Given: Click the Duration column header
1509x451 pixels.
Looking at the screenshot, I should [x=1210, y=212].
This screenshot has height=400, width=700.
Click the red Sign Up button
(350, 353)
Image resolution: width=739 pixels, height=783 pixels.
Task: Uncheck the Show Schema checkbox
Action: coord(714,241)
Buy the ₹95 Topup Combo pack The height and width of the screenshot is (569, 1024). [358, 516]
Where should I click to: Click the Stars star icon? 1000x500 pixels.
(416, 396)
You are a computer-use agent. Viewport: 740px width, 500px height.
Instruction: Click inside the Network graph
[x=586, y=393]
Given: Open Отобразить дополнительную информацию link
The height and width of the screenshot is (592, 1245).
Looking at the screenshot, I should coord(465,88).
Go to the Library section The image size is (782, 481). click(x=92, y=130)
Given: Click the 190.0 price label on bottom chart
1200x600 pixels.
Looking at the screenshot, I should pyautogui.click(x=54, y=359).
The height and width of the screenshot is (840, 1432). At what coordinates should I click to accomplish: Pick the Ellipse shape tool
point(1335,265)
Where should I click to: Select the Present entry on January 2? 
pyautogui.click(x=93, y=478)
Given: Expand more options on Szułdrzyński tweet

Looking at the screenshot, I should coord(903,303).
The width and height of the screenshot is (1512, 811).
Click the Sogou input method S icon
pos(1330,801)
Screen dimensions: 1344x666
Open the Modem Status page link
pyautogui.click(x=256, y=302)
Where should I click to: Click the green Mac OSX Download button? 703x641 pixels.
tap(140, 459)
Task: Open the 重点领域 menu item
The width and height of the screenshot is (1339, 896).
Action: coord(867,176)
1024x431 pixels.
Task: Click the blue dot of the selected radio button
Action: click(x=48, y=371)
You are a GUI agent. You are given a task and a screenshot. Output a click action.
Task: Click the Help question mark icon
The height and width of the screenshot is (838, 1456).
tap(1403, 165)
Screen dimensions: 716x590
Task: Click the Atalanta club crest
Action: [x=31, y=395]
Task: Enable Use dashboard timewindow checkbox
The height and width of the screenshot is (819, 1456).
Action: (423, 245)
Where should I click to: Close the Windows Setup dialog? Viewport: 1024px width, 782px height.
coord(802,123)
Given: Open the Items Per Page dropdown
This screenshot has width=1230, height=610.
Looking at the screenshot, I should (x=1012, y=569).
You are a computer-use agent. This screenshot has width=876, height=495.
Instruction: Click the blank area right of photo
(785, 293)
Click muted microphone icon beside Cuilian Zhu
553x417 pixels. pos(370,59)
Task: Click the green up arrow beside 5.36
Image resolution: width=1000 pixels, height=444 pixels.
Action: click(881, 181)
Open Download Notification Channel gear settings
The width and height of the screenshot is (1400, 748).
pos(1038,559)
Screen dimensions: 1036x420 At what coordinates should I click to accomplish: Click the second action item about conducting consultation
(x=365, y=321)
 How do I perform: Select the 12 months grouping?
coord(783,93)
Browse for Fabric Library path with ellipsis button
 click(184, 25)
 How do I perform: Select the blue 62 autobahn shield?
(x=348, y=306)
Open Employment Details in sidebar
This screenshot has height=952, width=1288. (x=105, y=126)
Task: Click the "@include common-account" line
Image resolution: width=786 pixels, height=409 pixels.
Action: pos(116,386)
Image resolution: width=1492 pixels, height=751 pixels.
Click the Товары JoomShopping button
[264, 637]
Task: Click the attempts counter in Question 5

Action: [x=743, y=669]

----

The problem: Copy the records above exactly, from the first line through the line containing "This screenshot has height=400, width=700.", and include nothing else.

Answer section:
Given: Click the Duration column header
1509x451 pixels.
Looking at the screenshot, I should [x=1210, y=212].
This screenshot has height=400, width=700.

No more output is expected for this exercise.